The U.S. Attorney’s Office for the District of Columbia recently dismissed charges against all remaining people arrested for the destructive protests against President Trump on his inauguration day. Originally, 234 people were arrested for allegedly participating in acts of vandalism that included setting fires and smashing storefronts with bricks and crowbars, resulting in injuries to 6 police officers. Some of those defendants pleaded guilty, some went to trial and were either acquitted or had hung juries, and the rest had their charges dismissed.

The reason why so many of these people were allowed to go free makes sense: the government was unable to prove beyond a reasonable doubt that the people arrested were actually the people who committed the acts of vandalism. Videos from body cameras, cell phones, and security cameras were not clear enough for jurors to definitively identify the vandals, and the defendants successfully argued that they were just protesting peacefully and shouldn’t be blamed for other people’s actions.

However, it still remains true that someone set the fires and smashed the storefronts in Washington, D.C. on inauguration day. And it’s a defeat for justice and fairness that the people who did that – aside from one defendant who was sentenced to 4 months in prison – will escape punishment.

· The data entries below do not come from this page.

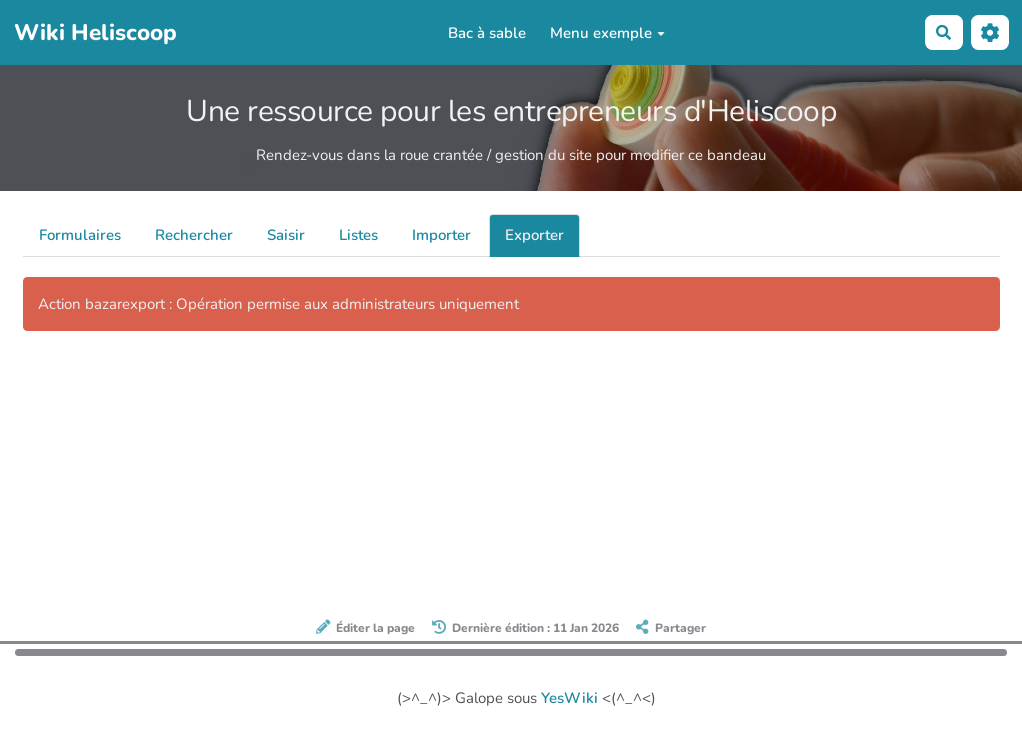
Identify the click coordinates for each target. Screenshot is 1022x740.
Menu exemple (607, 33)
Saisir (286, 235)
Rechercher (194, 235)
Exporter (534, 235)
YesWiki (569, 698)
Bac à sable (487, 33)
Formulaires (80, 235)
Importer (441, 235)
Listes (358, 235)
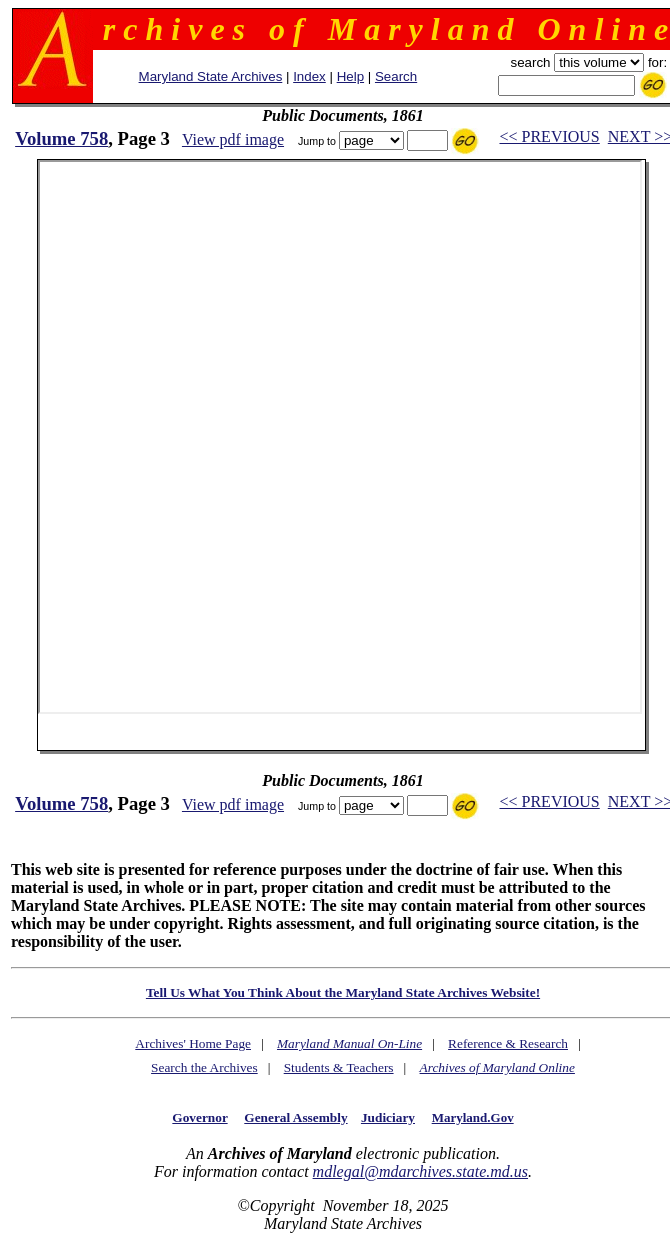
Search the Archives (204, 1067)
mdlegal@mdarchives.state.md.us (420, 1171)
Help (350, 76)
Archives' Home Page (193, 1043)
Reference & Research (508, 1043)
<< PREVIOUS (549, 136)
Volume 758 (61, 138)
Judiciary (388, 1117)
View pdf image (233, 139)
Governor (199, 1117)
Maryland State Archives (211, 76)
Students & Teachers (339, 1067)
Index (309, 76)
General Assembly (295, 1117)
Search (396, 76)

The wrongfulness of the vandals’ conduct has been largely ignored by anti-Trump folks in their celebration of the dismissal of the charges. For example, Natasha Lennard at The Intercept praises the protesters’ “united front” which “meant the government could not weaponize co-defendants to bolster their weak case.” She mentions that the innocent defendants must have been tempted to “assert that they were in fact the law-abiding ‘good protesters,’ while actively condemning and drawing attention to the actions of a few window-breakers” and praises their decision not to do this.

But condemning the actions of the window-breakers is exactly what the other protesters should be doing. To destroy the property of innocent people is morally wrong. By failing to condemn the property damage, the anti-Trump movement is essentially saying that the property damage is okay. No one should be okay with, or want to be associated with, people who decided that their hatred of Trump and his policies was more important than the rights of innocent people.

The arrested protesters complain about the “trauma” that they have “suffered,” but did any of them think for a second about the suffering of the innocent people whose property was destroyed?

Countless people have been arrested and imprisoned for “victimless crimes” that should not be crimes at all, such as drug use, driving without a license, gun possession without a license, and failure to pay taxes. Destroying innocent people’s property, on the other hand, is precisely the type of action that the legal system was created to punish. It’s unfortunate that in this case, there wasn’t enough evidence to determine with certainty who perpetrated the barbaric actions of inauguration day. But that doesn’t make those actions any less wrong. As D.C. Police Chief Peter Newsham said, “In the American criminal justice system, sometimes the bad guys win. That’s what happened in this case.”